SimplyMichael -> RE: Is He really a real Dominant? (12/22/2008 6:38:10 PM)

quote:

ORIGINAL: slavetoloveDom

Is it best to jump ship now or wait for Him to learn more about the lifestyle as W/we all must do from time to time?


Dump the worthless bastard, that way he might actually have a chance of being happy with someone who appreciates him and you will be single and the world will be a better place for all of you.




masterforRT -> RE: Is He really a real Dominant? (12/22/2008 6:58:16 PM)

I dunno.
Are you a real submissive?




greeneyedreamer -> RE: Is He really a real Dominant? (12/22/2008 9:33:17 PM)

quote:

My advise, if you want to see if this relationship will work for both of you, is to ask/beg him to sit down with you and both of you discuss openly what each of you:

1. Expects from the other
2. Expects from self
3. Expects from the relationship.
4. Where do you both see the relationship and each other in a year's time.


VERY Good advice Bear... I agree...

Dreamer




SteelofUtah -> RE: Is He really a real Dominant? (12/22/2008 9:34:39 PM)

quote:

ORIGINAL: SimplyMichael

quote:

ORIGINAL: slavetoloveDom

Is it best to jump ship now or wait for Him to learn more about the lifestyle as W/we all must do from time to time?


Dump the worthless bastard, that way he might actually have a chance of being happy with someone who appreciates him and you will be single and the world will be a better place for all of you.


This was a Beautiful Post.

Steel




greeneyedreamer -> RE: Is He really a real Dominant? (12/22/2008 9:34:56 PM)

quote:

My advise, if you want to see if this relationship will work for both of you, is to ask/beg him to sit down with you and both of you discuss openly what each of you:

1. Expects from the other
2. Expects from self
3. Expects from the relationship.
4. Where do you both see the relationship and each other in a year's time.


VERY Good advice Bear... I agree...

Dreamer




YourhandMyAss -> RE: Is He really a real Dominant? (12/22/2008 10:13:36 PM)

That seems like a silly question.
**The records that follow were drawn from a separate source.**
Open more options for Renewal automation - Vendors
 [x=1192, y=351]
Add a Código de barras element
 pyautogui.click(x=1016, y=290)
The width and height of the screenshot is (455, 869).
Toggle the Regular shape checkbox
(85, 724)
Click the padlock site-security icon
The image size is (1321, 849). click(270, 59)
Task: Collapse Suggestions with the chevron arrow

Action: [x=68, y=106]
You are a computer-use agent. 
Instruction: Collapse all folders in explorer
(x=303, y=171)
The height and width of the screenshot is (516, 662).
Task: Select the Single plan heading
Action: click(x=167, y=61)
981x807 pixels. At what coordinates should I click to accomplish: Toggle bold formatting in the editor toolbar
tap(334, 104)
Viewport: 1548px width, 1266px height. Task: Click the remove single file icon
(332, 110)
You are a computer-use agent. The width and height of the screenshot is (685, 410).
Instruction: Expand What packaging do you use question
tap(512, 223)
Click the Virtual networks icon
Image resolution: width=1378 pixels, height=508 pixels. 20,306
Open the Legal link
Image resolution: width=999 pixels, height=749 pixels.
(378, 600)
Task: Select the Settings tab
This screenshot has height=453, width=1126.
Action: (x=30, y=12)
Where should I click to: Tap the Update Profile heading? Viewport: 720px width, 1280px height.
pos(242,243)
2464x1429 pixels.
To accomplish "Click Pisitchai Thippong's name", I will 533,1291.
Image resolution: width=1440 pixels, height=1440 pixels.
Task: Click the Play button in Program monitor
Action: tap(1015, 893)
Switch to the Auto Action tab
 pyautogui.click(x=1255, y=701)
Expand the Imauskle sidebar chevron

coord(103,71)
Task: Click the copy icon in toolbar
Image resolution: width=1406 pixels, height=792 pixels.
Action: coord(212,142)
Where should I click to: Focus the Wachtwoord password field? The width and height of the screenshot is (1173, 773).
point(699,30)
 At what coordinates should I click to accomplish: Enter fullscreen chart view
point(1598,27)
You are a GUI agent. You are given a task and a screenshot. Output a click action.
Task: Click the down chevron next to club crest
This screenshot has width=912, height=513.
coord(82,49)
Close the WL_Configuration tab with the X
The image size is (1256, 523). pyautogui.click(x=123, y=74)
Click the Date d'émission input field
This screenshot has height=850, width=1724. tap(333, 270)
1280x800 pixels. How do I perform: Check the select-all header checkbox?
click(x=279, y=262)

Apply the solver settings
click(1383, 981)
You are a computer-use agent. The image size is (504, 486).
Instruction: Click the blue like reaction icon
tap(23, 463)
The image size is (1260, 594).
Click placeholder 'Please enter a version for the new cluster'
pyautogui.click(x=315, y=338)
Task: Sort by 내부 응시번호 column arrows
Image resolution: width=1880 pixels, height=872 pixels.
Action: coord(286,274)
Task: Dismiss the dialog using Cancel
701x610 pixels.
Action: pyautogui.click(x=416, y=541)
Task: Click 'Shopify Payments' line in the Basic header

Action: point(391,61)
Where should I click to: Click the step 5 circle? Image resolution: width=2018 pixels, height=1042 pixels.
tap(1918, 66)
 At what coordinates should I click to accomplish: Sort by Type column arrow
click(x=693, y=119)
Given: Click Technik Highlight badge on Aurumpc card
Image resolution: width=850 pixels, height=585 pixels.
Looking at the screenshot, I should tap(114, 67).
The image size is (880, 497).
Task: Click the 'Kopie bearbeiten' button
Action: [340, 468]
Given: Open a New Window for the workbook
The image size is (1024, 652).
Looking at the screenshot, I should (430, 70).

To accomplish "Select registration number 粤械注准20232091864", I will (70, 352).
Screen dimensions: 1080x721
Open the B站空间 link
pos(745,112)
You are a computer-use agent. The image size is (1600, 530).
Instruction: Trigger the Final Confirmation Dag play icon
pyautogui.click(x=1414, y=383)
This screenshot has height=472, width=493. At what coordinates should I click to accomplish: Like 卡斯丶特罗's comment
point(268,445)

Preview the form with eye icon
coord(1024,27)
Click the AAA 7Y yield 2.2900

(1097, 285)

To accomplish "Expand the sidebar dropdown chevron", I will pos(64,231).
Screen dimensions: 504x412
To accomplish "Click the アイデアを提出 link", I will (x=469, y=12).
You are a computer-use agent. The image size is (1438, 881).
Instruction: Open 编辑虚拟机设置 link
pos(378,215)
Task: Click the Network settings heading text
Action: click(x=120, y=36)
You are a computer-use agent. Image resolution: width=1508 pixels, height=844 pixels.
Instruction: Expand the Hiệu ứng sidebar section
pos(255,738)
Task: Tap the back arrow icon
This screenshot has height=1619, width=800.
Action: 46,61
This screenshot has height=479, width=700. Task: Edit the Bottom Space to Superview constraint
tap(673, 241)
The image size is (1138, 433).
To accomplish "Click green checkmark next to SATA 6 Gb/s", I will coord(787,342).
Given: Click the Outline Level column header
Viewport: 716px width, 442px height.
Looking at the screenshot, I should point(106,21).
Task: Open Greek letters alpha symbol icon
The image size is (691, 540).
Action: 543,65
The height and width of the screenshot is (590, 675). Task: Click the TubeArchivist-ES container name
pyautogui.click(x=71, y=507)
How does not knowing what you're doing equates to being Dominant or not? Every one goes through periods of learning and not knowing it all and stumbling sometimes and I'd call bullshit to any one who said otherwise.

quote:

ORIGINAL: slavetoloveDom

my current Dominant sometimes seems to not know what He is doing, a




MirrorrirroM -> RE: Is He really a real Dominant? (12/23/2008 3:27:15 AM)

Personally I think it's always a good thing to trust your instincts. I mean IF there truly is a romantic click between you to, along with similar views about how you'd like to function in a D/s relationship, it's worth hanging in and talking with him about any problems and trying to come to resolutions. BUT if you know in your gut there's just not enough attraction, trust, or whatever else there to make things work then it's time to move on.




FangsNfeet -> RE: Is He really a real Dominant? (12/23/2008 3:29:19 AM)

quote:

ORIGINAL: celticlord2112

You've already given up on him, so why stay?


I would have asked that but I can remember situations where there was something in these type of relationships/situations that made me not want to leave so fast. Examples could be something about the sex, cooking, or how they give massages. There's something about them that makes you want to stay just a little longer.